Yesterday, one of our mental health patients was standing in the hallway asking my coworker for something. He was holding the container of wipes and looking really confused. I couldn't really hear all of their conversation, but I did pick up that she was asking him for a sanitary napkin. He stumbled over his words a bit and then handed her the package. At this point, I could only hear his part of the conversation. "You need them right now?" "Oh, you want them before you can go to the bathroom?" "Oh, okay....well, this is really the only thing that we have..." and then he handed her the wipes.

At that point she looked really confused, and I could barely contain myself. "Ma'am. I can help you. We have some right in here" and I headed for the supply closet. "Peter..." I called my colleage in. "She wanted a maxi pad."

"No. She said she wanted a sanitary napkin. I thought she meant an alcohol wipe."

I informed him, "She meant a maxi pad."

"Well why didn't she just say that?" he asked.

"She was probably kind of embarrassed. A sanitary napkin is a maxi pad."

Still confused and probably a bit embarrassed, he said, "Show me where it says that on the package! You don't put these things on your face, it's not a napkin!"

"That's what it says on the machines. It's kind an old fashioned word," I explained to him.

"Well, I'm was a history major and I've never heard that word."

Monday, January 05, 2009

snob

There are some words my mom says that just drive me crazy! I've learned, over time, that it's best if I just leave it alone and don't say anything. Although my first instinct is to jump in and correct her. This requires tremendous restraint on my part. Instead, I hold the corrective dialogue in my own mind and pretend I didn't notice. Sometimes I do go a little further and intentionally introduce that word, pronounced correctly, of course, into my next sentence. I may even need to use that word in the next several sentences. Apparently, I'm doing a good job restraining my feelings of frustration because she continues to mispronounce these words, Mexico, Toille, Laguardia, etc. Now, don't think my mom is a complete idiot. In some situations, it's not quite a mispronunciation so much as a weird pronunciation. She insists on calling them Joe Jeans instead of Joe's and it drives me crazy!

To give her a little credit, my mom isn't the only one whose verbal flaws drive me crazy. Pretty much every day there are a few folks whose banter hits me like nails on a chalkboard. I'm continually biting my tongue to refrain from correcting or snapping at them. A girl I work with says, gifth. Not gift, but gifth.

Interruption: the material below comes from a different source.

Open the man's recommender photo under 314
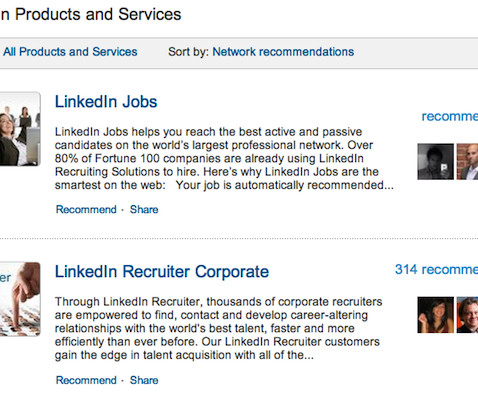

Seriously, I saw her tongue between her teeth when she said the word...twice. Other people enjoy slipping letters into words like pastorial instead of pastoral. what is with this? Do people just not hear the difference between these words? Are they not hooked on phonics? Are they trying to spice up life?

Or, am I just the only insane person who can't handle it?

not feelin' it

I'm behind on the posts. I'm just not feeling it right now. I actually had a list of little silly things to post about, but alas, that list is in my stolen purse. I'm hoping inspiration will strike soon. Surely, a stranger will make me wear his jacket, I will insult a homeless man, or my husband and I will share some adorable banter soon. In the meantime, I'm watching tv.